Yeah horrifying is the right word. I spent time after reading it trying to make sense of it b/c it's terrifying to think that it happened simply b/c it was something to do or that it was enjoyable to these guys.
What I think you see, when I re-read it, is the effect of tremendous, oppressive poverty and desperation and the dark psychological effects they have on some people.
I mean the dude Strickland didn't even have a connection, really, to Isaiah smith. Why the did he care so much about getting revenge? And the sexual assault stuff is just insane. The only possible explanation is that they all saw the two kids as privileged (white in one case) class and therefore enemies, essentially.
Even when they get $1500, they spend it all immediately. It's crazy. And laughing at the sentence I read as being happy to go to jail rather than continue living whatever life that was.
Of course the two stories that kind of get lost amid the absolute insanity of the torture narrative are:
-- smith got out. He had a chance to graduate from a good school! Sports got him out of this junk ... but he still couldn't just take advantage of his good fortune -- needed to not only deal drugs but brag about and then try to set up a scam on the drug dealers. That type of story just really bums me out.

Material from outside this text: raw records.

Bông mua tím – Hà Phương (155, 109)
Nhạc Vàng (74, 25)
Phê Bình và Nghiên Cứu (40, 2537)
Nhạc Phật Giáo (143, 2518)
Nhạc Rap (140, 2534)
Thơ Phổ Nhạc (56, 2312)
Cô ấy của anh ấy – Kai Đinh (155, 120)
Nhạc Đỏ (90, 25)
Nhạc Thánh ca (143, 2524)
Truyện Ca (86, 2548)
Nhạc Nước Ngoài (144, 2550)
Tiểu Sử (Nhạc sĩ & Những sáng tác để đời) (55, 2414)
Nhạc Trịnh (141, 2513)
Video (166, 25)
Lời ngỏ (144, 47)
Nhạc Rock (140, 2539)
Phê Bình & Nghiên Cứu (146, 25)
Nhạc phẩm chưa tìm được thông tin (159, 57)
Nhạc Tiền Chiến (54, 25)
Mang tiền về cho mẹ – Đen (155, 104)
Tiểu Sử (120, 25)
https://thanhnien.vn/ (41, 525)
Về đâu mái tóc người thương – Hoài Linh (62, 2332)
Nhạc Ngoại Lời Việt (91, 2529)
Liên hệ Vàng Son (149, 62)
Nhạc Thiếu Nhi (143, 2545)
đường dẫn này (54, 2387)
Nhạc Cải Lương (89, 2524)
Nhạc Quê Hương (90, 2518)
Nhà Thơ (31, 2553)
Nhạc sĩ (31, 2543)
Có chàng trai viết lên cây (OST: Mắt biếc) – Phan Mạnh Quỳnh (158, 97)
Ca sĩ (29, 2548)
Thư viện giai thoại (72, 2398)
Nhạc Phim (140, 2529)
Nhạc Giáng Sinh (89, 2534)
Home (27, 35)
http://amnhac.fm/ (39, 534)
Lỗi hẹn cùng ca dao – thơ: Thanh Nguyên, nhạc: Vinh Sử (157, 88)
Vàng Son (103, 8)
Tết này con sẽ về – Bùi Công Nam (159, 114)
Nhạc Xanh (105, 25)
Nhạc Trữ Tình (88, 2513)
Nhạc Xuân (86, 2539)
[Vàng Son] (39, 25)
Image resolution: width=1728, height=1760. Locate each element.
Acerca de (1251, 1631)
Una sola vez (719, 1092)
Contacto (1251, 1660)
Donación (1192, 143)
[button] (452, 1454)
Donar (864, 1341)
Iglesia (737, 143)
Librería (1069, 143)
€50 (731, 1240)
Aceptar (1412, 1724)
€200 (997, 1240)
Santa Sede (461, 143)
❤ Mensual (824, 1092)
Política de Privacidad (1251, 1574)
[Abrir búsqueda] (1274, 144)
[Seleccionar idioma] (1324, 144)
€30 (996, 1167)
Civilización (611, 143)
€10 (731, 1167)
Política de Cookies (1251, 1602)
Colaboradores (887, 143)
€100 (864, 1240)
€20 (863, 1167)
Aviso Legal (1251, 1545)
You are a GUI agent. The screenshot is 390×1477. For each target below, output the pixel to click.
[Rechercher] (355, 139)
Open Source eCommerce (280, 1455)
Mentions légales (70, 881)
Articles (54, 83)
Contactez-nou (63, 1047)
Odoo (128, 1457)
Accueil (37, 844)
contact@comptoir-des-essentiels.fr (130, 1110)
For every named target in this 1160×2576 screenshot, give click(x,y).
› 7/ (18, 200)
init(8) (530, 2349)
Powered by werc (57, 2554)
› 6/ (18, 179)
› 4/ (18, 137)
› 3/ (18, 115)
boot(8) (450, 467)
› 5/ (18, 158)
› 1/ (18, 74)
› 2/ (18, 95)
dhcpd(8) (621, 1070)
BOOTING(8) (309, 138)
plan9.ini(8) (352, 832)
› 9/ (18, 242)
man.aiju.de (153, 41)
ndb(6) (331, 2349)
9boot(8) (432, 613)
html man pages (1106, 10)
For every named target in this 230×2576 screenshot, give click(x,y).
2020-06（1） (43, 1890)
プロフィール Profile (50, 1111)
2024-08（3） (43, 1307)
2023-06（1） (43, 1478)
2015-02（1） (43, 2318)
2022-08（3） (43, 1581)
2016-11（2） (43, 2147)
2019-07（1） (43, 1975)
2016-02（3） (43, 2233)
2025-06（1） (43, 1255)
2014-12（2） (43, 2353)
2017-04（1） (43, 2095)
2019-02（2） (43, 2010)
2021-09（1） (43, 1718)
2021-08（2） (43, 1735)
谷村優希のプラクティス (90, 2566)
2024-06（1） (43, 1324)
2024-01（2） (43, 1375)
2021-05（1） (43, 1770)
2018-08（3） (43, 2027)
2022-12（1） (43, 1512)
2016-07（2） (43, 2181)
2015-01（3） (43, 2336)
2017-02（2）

-- yet another miserable example of how sports has become way too important in our world. The U of R coaches and administration are looking the other way on some kid so they can go 5-4? Really? They could lose 70 straight games and I doubt I or anyone I know would even be aware of it. What are they doing? It feels like a good time to say the type of thing that I don't think gets said enough: from the perspective of a 39-year-old father of three, if you or your kid played/plays football at u of r or baseball at shippensburg or soccer at lycoming -- I don't care. Like, not even a small amount. It's cool but completely irrelevant. I don't think people quite understand this. I care as much about that as I do about the latest annoying story about what your dog did or how great a round of golf you had when I wasn't there to see it.
If you/your kid played/plays a major sport somewhere big, it's cool. Really, it is. But even so, I still don't really care that much. If I bump to Tyler lydon today is think it was unusual but I wouldn't speak to him (or bother him) and I would probably forget I ever saw him two years from now.
Not sure where this rant is going other than to say -- if you're a coach or administrator at a place like u of r and one of your athletes screws up somehow -- the life lesson learned is waaaaaay more important than the 9 tackles you need to replace this Saturday.